Oct 15, 2013 [ OFFICIAL REVIEW ]
113 people found the following review helpful
For all those who had ever harbored dreams of becoming a world-famous musician, this book might just be for you. Unwavering, sometimes painfully honest, Lawrence Parlier's debut is an unexpectedly engaging tale of childhood dreams and coming of age.
Bo Kineally has music in his soul and dreams of becoming a nationally recognized musician, but life keeps getting in the way of his plans. Married and a father at the age of nineteen, Bo has enough trouble making ends meet and keeping his disillusioned wife happy without the drama caused by his band mates.
Things start looking up when Bo and his band get hired for a show that might lead to their big break—but that's before his wife reveals that she is pregnant again and demands that Bo give up his dreams. After a stark refusal, Bo finds himself kicked out of his home and living in a trailer at Sierra Court with his best friend and band mate, Jon. Now, though he tells himself this is the time to make his dreams come true, Bo can't escape the truth that the drama that Jon consistently attracts is a threat not only to the band, but to his friendship and his friend's life.

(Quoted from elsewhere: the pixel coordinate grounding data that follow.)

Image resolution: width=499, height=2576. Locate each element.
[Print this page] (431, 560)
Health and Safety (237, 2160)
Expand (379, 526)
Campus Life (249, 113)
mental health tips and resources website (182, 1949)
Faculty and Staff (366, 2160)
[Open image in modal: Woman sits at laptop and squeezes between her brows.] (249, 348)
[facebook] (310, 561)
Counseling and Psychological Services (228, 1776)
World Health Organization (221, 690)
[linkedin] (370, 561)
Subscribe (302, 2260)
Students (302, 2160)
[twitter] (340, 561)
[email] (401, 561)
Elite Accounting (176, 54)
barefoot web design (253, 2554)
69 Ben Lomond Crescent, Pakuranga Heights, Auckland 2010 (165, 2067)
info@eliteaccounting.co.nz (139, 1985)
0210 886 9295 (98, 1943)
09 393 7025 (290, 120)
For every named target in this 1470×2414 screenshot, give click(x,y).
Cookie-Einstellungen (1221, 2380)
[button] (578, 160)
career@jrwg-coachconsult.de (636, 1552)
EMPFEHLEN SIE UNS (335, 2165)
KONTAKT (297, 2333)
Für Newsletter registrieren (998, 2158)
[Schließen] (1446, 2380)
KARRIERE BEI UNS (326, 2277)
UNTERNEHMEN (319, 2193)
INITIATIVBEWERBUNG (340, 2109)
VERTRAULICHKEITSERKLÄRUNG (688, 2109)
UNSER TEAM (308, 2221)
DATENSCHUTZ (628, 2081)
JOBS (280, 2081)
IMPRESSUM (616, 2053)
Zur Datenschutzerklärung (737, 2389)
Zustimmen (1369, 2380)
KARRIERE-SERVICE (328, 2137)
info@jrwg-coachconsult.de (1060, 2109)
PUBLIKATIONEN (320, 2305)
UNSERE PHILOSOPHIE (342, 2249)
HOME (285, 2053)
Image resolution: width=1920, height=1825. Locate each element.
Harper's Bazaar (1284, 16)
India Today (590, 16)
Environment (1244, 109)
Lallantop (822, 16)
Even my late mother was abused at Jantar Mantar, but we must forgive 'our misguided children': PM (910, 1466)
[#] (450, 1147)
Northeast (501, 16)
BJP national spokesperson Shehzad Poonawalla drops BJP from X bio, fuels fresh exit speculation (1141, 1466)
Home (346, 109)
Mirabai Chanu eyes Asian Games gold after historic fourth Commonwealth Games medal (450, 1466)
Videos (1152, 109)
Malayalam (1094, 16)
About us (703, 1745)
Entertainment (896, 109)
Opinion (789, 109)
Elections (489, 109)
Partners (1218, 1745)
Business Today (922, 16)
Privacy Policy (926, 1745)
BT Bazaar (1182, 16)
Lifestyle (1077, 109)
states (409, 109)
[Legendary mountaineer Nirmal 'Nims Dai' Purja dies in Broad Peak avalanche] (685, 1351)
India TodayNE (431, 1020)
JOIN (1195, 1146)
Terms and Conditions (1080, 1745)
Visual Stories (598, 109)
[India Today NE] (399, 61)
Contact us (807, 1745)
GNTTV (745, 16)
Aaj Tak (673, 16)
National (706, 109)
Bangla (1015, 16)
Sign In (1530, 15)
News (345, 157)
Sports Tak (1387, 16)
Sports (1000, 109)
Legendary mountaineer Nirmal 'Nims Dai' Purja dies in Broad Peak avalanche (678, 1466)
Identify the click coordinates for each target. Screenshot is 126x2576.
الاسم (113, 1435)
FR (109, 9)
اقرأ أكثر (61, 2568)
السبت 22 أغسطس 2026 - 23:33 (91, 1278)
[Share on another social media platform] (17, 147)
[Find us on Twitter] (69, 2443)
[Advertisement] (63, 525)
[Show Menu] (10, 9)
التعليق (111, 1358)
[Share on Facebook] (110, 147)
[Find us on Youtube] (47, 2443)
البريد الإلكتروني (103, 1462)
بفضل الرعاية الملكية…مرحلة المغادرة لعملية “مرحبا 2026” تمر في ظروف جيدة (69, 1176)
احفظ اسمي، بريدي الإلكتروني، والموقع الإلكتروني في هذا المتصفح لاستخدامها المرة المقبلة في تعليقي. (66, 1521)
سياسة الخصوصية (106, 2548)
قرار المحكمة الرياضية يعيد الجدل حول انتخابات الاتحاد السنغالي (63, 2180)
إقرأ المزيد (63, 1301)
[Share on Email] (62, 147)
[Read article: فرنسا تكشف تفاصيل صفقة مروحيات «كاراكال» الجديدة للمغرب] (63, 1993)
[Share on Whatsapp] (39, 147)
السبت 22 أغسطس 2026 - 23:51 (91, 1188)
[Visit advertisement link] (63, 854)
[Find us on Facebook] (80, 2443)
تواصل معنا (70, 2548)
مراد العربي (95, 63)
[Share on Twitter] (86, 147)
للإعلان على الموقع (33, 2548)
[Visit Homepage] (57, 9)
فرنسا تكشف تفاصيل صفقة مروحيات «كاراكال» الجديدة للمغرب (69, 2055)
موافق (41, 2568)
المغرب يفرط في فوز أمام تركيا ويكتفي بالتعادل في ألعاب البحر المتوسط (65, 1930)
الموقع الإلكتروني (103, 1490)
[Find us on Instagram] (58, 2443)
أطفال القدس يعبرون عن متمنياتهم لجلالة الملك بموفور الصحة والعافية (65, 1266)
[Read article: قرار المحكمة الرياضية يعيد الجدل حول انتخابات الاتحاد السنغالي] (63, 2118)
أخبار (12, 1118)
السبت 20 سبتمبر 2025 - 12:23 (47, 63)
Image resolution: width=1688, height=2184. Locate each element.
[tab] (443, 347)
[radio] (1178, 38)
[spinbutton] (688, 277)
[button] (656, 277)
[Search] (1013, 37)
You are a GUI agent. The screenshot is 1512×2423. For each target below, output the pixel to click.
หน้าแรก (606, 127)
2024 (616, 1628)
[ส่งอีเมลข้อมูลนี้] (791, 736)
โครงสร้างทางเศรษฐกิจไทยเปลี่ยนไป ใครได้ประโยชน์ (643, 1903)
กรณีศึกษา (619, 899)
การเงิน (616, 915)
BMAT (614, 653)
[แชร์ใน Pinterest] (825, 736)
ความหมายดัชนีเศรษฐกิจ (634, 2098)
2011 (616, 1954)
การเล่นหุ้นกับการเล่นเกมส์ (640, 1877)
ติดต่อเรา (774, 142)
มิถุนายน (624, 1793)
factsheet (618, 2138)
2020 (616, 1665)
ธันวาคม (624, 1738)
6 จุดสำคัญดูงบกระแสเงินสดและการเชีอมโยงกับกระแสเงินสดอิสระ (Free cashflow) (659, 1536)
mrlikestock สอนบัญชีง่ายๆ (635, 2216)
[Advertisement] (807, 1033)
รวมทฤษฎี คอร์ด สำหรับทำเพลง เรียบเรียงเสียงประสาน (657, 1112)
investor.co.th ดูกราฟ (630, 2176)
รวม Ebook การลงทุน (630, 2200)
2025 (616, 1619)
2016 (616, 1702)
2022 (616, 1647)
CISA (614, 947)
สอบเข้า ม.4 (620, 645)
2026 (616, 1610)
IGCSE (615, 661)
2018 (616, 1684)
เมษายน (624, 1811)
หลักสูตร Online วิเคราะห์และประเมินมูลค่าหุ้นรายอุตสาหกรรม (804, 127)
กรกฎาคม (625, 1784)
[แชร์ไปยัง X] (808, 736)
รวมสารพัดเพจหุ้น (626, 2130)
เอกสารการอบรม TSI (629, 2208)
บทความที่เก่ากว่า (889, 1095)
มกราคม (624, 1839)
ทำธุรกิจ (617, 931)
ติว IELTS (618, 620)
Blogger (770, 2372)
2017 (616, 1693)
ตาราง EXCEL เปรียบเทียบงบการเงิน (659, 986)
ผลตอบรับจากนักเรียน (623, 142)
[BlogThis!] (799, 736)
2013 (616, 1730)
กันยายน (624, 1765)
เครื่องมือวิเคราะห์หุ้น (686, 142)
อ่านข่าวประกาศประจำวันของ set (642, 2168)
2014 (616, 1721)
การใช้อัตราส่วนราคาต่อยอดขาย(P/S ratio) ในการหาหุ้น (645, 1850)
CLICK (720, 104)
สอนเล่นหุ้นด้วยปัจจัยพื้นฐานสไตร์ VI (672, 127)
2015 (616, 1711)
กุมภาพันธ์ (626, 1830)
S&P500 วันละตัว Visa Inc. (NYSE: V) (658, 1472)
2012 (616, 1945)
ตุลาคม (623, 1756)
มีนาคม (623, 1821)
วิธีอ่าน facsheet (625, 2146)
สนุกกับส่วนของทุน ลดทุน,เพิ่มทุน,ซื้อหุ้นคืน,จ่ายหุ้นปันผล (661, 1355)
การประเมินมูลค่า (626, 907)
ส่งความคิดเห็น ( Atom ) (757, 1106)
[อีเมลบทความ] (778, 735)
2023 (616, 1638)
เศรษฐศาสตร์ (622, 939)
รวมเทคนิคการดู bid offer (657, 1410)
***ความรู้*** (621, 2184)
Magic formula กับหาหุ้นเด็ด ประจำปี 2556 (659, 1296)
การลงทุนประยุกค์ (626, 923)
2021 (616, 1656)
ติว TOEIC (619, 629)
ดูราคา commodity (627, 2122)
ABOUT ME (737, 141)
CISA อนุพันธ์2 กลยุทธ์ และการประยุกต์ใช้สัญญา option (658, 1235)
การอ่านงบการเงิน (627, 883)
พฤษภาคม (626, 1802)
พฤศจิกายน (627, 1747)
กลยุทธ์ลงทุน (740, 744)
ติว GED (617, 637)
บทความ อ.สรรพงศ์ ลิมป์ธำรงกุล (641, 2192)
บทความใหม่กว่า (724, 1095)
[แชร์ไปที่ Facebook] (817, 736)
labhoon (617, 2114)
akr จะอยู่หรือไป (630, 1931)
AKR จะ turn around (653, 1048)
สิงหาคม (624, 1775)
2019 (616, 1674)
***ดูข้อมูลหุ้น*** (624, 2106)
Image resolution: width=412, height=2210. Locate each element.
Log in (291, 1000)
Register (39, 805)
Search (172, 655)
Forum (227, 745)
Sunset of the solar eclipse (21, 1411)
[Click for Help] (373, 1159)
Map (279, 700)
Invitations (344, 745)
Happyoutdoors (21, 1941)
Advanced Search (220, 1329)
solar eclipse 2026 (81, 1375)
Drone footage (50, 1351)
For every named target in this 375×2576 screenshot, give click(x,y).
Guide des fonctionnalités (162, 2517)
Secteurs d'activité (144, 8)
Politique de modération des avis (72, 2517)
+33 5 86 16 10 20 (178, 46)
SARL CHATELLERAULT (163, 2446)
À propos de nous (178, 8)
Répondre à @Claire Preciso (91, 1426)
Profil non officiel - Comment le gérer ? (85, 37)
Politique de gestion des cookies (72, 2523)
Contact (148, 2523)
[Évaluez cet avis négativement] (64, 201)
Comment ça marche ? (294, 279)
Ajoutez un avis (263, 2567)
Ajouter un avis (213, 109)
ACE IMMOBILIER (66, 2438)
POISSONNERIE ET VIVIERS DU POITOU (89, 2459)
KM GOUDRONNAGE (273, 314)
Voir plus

Bo is consistently the eye of the storm throughout this book, and his compassion helps humanize the high drama of his friends and fellow band members. Though his descriptions of some of the women in the story are a little less than respectful, it does help remind the reader of his youth and his sheer frustration. Ultimately, Bo is a very sympathetic character navigating circumstances far more troubling and complicated than he can truly comprehend. His love for his son is thoroughly endearing and offers a consistent source of hope through even his darkest moments.
This book is as much a love story to music as it is about Bo's journey. The descriptions of the songs and the feeling of letting your most raw, elemental emotions out through music are some of the most engrossing and emotional of the book. Even though I'm not strictly a fan of metal, I could completely relate to Bo's passion and his drive, and the pain of forsaking that love for the demands of ‘real life'. This is a love story on a number of levels, but Bo's relationship with music and his songs were truly touching throughout.
I did find Jon's exploits, especially his relationship with his girlfriend, to be a little too close to caricature in places, but the heartache they caused was thoroughly believable, and the effects of their destructive habits on Bo were real and wrenching. Though not my favorite aspect of this book, Jon's story provided an interesting comparison to Bo, and certainly helped his better qualities shine through.
Though some awkward phrasing and dialogue interrupt the flow of the book, Lawrence Parlier has done an impressive job bringing this coming-of-age story to life. His insight not only into Bo's emotional growth but his passion for music makes this book memorable and moving and will definitely carry any music fan away.